Importing FOF-CT imaging data¶
The 4DN FISH Omics Format — Chromatin Tracing
(FOF-CT) is the community standard for chromatin-tracing / multiplexed DNA
FISH experiments. A FOF-CT core table is a CSV with a metadata header
(##FOF-CT_Version=v1.0, ##Columns=(…)) followed by per-spot rows.
This notebook loads a real FOF-CT dataset with ChromData.from_fofct and
shows how to navigate the Cell → Trace → Spot hierarchy that imaging
data naturally exposes.
import numpy as np
import pandas as pd
from uchrom import ChromData
# Change this to a FOF-CT file you have locally
FOFCT = 'example-data/fofct_core.csv' # or similar
# For this tutorial we build a synthetic example that looks like FOF-CT
# output in case you do not have a file handy. Skip this cell if you
# downloaded a real file.
import io, os
if not os.path.exists(FOFCT):
os.makedirs('example-data', exist_ok=True)
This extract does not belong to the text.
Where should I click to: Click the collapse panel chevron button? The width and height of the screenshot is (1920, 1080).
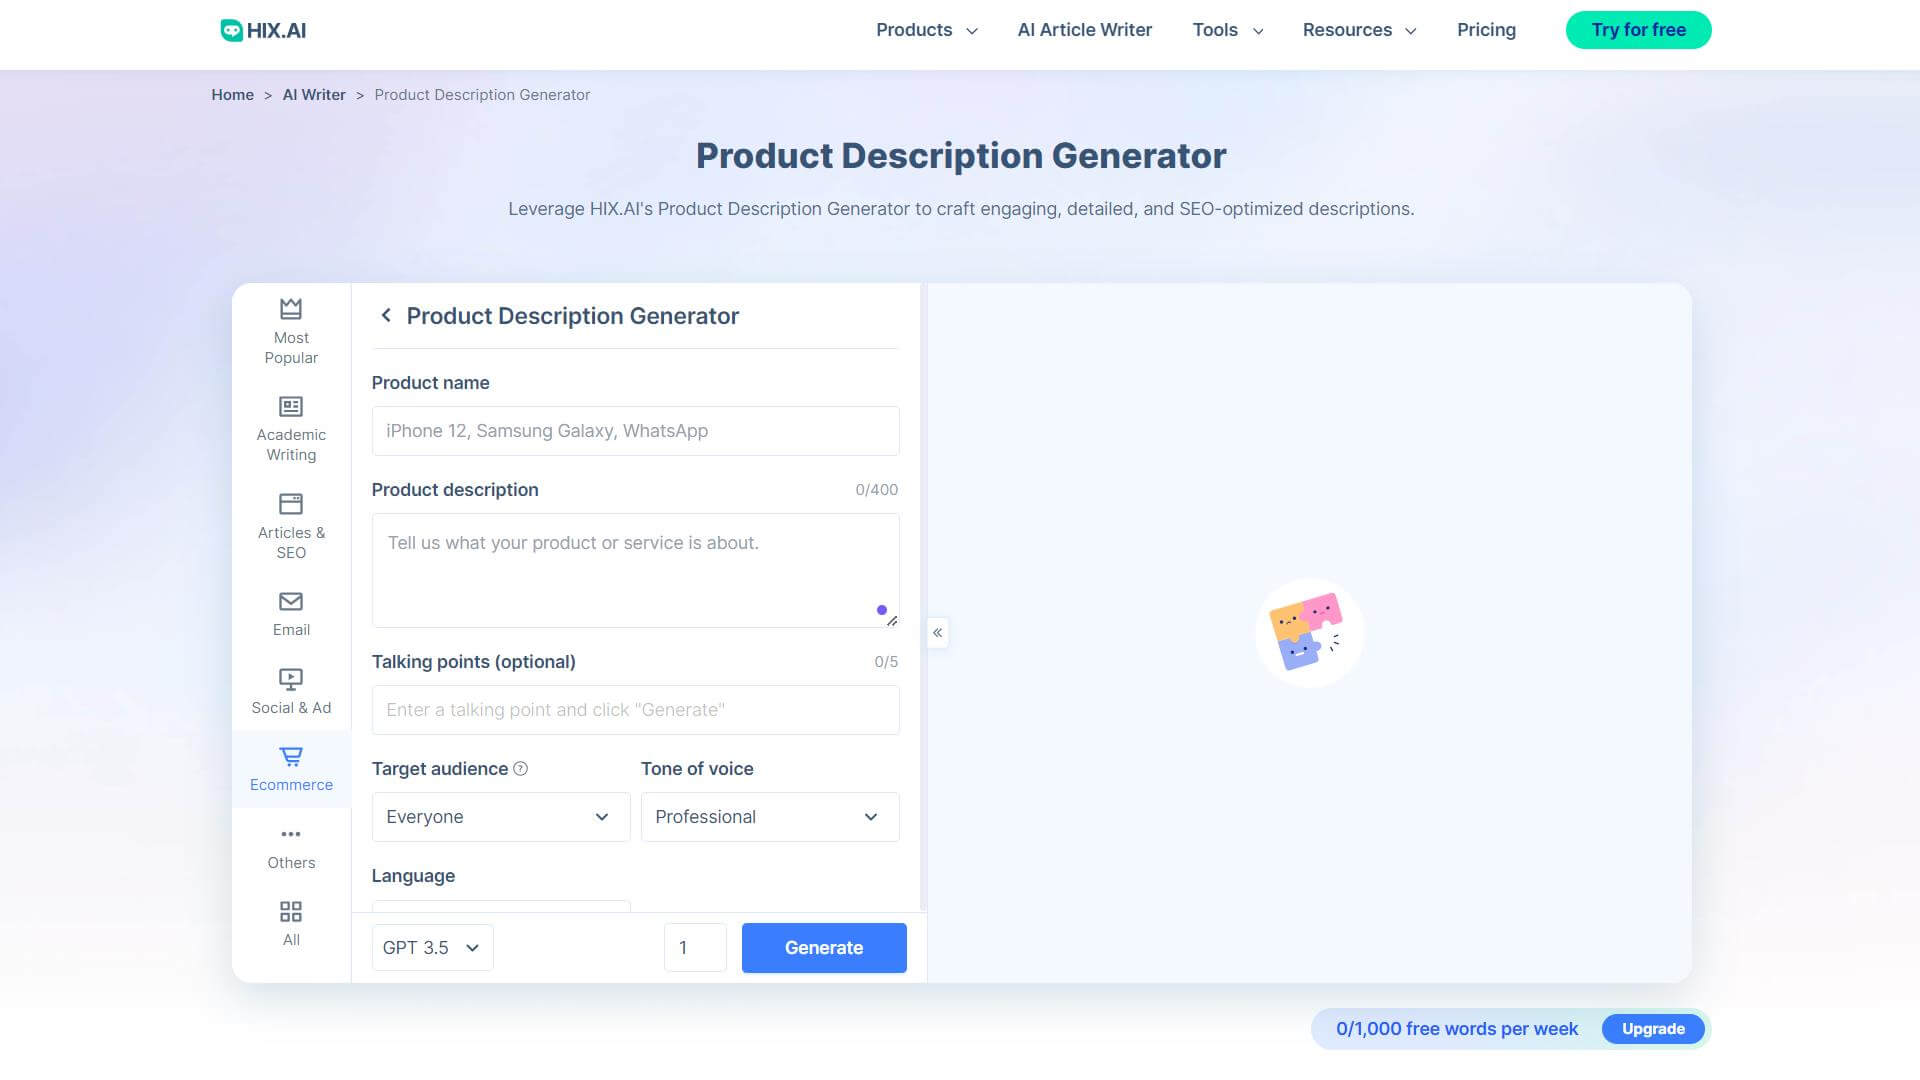click(936, 633)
rng = np.random.default_rng(0)
header = '''##FOF-CT_Version=v1.0
##Table_Namespace=4dn_FOF-CT_core
##Genome_Assembly=GRCh38
##XYZ_Unit=micron
#Lab_Name: Demo
##Columns=(Spot_ID, Trace_ID, X, Y, Z, Chrom, Chrom_Start, Chrom_End, Cell_ID)
'''
rows = []
sid = 1
for cell in range(20):
for trace in range(2): # 2 alleles per cell
walk = np.cumsum(rng.normal(scale=0.12, size=(12, 3)), axis=0)
for bin_i in range(12): # 12 bins per trace
x, y, z = walk[bin_i]
start = 1_000_000 + bin_i * 10_000
rows.append((sid, f'{cell}_{trace}', x, y, z,
'chr17', start, start + 10_000, cell))
sid += 1
with open(FOFCT, 'w') as f:
f.write(header)
for r in rows:
f.write(','.join(str(x) for x in r) + '\n')
FOFCT
Load the file¶
cd = ChromData.read(FOFCT) if FOFCT.endswith(".h5cd") else ChromData.from_fofct(FOFCT)
cd
Inspect metadata¶
The FOF-CT header fields go into cd.uns so you can always trace the origin of a dataset.
cd.uns['fofct_header']
print('genome :', cd.uns.get('genome_assembly'))
print('xyz_unit :', cd.uns.get('xyz_unit'))
print()
print(cd.spots.head())
Traces per chromosome¶
Imaging data typically has many traces per chromosome (each trace = one allele observation).
summary = (
cd.spots
.groupby('chrom', observed=True)
.agg(n_spots=('trace_id', 'size'),
n_traces=('trace_id', 'nunique'))
)
summary
Subsetting a single trace¶
This is the natural unit of analysis in chromatin tracing.
first_trace_id = cd.spots['trace_id'].iloc[0]
trace = cd.get_trace(first_trace_id)
print(trace)
print()
print(trace.to_dataframe().head())
Convert to ChromData-backed analysis format¶
Downstream analysis modules in uchrom.fea and uchrom.strc operate directly on the flat DataFrame produced by cd.to_dataframe() or accept the ChromData itself.
df = cd.to_dataframe()
print(df.columns.tolist())
df.head()
Writing your own FOF-CT-compatible data¶
If you produced tracing data with a tool that does not write FOF-CT, you
can create a ChromData directly (see the ChromData basics tutorial) and write .h5cd. The
on-disk format is versioned so downstream tools can safely consume it.